(Data for finding described items)

--- START ---

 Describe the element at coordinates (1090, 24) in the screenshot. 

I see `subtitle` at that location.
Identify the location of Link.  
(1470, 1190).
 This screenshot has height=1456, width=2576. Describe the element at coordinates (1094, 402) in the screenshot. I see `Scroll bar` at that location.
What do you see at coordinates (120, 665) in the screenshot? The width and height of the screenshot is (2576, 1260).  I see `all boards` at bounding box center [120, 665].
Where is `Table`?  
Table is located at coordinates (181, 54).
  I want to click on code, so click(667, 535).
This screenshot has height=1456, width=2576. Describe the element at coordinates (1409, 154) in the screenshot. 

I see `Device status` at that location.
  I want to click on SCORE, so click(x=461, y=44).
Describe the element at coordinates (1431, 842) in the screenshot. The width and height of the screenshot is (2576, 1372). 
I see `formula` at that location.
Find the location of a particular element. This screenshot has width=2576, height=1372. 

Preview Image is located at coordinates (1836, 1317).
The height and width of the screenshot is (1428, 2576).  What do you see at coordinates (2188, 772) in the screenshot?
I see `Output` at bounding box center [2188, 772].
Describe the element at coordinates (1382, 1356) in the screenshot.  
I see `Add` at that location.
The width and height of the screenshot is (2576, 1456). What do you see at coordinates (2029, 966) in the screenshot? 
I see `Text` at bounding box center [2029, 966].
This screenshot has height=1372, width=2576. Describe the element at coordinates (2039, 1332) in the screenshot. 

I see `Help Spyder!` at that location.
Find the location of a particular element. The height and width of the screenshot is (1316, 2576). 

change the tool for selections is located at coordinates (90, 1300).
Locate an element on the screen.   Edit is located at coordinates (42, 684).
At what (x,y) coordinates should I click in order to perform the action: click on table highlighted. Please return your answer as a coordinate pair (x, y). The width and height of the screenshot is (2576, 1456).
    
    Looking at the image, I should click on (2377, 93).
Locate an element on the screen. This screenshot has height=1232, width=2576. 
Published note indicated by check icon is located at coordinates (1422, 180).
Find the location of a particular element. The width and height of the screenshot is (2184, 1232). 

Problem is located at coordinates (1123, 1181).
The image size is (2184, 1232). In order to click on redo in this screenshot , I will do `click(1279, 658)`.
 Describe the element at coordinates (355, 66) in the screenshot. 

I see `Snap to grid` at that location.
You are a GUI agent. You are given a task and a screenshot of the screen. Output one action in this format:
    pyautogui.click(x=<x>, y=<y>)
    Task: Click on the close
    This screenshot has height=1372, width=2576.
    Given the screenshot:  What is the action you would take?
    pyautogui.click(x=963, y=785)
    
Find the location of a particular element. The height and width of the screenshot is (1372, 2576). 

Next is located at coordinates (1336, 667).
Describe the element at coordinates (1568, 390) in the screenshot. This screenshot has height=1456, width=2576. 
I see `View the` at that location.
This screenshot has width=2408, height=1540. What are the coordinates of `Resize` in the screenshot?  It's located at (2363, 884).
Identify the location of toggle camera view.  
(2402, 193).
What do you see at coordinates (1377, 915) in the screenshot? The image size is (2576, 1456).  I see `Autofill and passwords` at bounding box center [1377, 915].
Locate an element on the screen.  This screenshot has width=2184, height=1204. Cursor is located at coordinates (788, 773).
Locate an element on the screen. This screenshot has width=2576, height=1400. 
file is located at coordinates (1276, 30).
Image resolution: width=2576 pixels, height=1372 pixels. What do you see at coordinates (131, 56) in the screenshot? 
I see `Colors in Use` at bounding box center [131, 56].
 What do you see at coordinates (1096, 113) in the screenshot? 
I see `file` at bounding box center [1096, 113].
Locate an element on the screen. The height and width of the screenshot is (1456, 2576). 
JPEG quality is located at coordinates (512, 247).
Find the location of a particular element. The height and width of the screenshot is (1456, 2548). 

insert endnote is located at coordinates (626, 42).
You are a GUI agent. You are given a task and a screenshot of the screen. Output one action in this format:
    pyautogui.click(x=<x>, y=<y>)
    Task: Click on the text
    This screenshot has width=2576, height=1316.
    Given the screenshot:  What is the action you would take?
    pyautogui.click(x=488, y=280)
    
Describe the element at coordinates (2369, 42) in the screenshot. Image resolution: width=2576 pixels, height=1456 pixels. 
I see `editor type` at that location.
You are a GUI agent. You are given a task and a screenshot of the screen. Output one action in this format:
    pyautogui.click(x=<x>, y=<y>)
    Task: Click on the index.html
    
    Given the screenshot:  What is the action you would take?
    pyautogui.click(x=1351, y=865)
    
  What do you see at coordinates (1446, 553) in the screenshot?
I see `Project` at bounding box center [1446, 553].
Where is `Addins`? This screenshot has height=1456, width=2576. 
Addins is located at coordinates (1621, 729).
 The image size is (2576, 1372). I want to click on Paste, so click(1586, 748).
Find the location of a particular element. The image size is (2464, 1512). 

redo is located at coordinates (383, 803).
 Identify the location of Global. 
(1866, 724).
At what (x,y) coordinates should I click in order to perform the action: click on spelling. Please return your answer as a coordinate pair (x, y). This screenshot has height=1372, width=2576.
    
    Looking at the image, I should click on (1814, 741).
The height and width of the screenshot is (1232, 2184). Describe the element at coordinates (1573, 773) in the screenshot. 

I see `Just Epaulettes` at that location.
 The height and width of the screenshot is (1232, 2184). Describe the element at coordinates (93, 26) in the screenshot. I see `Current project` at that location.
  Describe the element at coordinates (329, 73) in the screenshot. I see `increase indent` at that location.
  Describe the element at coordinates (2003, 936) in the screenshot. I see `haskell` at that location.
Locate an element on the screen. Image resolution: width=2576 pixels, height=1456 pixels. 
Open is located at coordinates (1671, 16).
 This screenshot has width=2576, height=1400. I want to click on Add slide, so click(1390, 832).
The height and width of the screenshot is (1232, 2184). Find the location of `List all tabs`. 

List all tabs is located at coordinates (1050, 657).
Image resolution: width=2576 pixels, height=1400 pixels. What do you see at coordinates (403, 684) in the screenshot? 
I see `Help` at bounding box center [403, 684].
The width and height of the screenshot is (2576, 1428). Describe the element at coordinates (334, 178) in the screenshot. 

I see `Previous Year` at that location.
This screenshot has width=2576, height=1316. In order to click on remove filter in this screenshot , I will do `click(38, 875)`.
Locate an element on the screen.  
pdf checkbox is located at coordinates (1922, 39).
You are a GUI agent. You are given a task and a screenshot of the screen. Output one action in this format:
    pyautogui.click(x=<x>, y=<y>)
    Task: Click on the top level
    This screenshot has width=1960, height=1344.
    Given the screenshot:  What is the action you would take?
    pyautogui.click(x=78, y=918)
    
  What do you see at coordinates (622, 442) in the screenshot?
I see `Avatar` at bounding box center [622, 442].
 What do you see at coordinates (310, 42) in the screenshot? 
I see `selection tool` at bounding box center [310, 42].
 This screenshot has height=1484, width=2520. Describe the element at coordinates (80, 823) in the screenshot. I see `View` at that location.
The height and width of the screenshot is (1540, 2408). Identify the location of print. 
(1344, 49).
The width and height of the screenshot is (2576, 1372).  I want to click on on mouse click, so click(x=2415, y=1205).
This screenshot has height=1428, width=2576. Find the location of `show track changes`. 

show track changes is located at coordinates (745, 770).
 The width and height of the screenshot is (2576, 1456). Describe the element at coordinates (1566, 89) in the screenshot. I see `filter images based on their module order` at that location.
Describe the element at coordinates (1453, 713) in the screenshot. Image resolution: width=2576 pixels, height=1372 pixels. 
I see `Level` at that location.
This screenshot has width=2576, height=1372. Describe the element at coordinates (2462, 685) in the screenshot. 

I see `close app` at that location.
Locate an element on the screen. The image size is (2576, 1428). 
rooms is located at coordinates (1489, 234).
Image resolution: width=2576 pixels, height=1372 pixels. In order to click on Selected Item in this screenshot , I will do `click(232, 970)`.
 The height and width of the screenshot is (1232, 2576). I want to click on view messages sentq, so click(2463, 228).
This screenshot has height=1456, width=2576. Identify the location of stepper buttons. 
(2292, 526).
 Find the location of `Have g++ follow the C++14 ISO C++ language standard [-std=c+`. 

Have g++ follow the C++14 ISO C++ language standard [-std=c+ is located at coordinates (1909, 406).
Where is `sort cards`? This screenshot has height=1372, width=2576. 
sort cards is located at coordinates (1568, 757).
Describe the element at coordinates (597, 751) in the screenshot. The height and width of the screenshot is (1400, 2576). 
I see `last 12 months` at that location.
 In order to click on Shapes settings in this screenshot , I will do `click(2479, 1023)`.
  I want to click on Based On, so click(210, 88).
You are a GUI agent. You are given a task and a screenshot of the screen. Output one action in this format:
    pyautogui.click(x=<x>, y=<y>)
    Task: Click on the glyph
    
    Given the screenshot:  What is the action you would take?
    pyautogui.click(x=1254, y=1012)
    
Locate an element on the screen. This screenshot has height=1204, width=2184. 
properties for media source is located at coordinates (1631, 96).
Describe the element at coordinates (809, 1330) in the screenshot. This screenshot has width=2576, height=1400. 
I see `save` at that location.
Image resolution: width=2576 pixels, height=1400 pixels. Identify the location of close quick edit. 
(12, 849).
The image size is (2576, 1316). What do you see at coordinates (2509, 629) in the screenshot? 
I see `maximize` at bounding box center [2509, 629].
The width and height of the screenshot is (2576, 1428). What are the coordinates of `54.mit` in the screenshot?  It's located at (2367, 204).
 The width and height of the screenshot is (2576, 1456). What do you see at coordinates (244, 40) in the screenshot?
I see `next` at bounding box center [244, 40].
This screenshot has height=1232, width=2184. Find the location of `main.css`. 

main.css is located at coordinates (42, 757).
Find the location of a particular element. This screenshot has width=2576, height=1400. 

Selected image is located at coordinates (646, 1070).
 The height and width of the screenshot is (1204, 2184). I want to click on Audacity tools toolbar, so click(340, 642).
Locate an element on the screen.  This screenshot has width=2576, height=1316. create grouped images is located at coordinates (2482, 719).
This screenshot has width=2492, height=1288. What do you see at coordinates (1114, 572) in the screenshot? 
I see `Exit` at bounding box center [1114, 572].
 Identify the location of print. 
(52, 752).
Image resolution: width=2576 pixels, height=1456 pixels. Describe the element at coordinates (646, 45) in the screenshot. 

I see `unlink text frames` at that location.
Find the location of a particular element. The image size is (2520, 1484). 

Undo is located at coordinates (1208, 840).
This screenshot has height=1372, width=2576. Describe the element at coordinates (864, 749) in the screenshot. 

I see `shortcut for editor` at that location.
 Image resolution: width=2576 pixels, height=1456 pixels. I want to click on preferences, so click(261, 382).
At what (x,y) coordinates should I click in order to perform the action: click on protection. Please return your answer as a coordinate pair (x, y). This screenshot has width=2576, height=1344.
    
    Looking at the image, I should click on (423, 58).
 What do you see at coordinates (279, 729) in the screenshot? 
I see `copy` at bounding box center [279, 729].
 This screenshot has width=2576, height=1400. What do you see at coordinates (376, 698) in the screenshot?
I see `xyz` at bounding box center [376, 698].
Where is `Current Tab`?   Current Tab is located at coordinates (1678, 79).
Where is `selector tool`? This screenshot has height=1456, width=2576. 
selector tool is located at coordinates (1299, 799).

--- END ---

**TASK TO COMPLETE:** Rewrite the stretch of the data above from the line containing "This screenshot has width=2492, height=1288." through the line containing "center [376, 698]." as a JSON list of strings. Use one string per line and leave out blank lines.

**THE SOLUTION:**
[
  "This screenshot has width=2492, height=1288. What do you see at coordinates (1114, 572) in the screenshot? ",
  "I see `Exit` at bounding box center [1114, 572].",
  " Identify the location of print. ",
  "(52, 752).",
  "Image resolution: width=2576 pixels, height=1456 pixels. Describe the element at coordinates (646, 45) in the screenshot. ",
  "I see `unlink text frames` at that location.",
  "Find the location of a particular element. The image size is (2520, 1484). ",
  "Undo is located at coordinates (1208, 840).",
  "This screenshot has height=1372, width=2576. Describe the element at coordinates (864, 749) in the screenshot. ",
  "I see `shortcut for editor` at that location.",
  " Image resolution: width=2576 pixels, height=1456 pixels. I want to click on preferences, so click(261, 382).",
  "At what (x,y) coordinates should I click in order to perform the action: click on protection. Please return your answer as a coordinate pair (x, y). This screenshot has width=2576, height=1344.",
  "    Looking at the image, I should click on (423, 58).",
  " What do you see at coordinates (279, 729) in the screenshot? ",
  "I see `copy` at bounding box center [279, 729].",
  " This screenshot has width=2576, height=1400. What do you see at coordinates (376, 698) in the screenshot?",
  "I see `xyz` at bounding box center [376, 698]."
]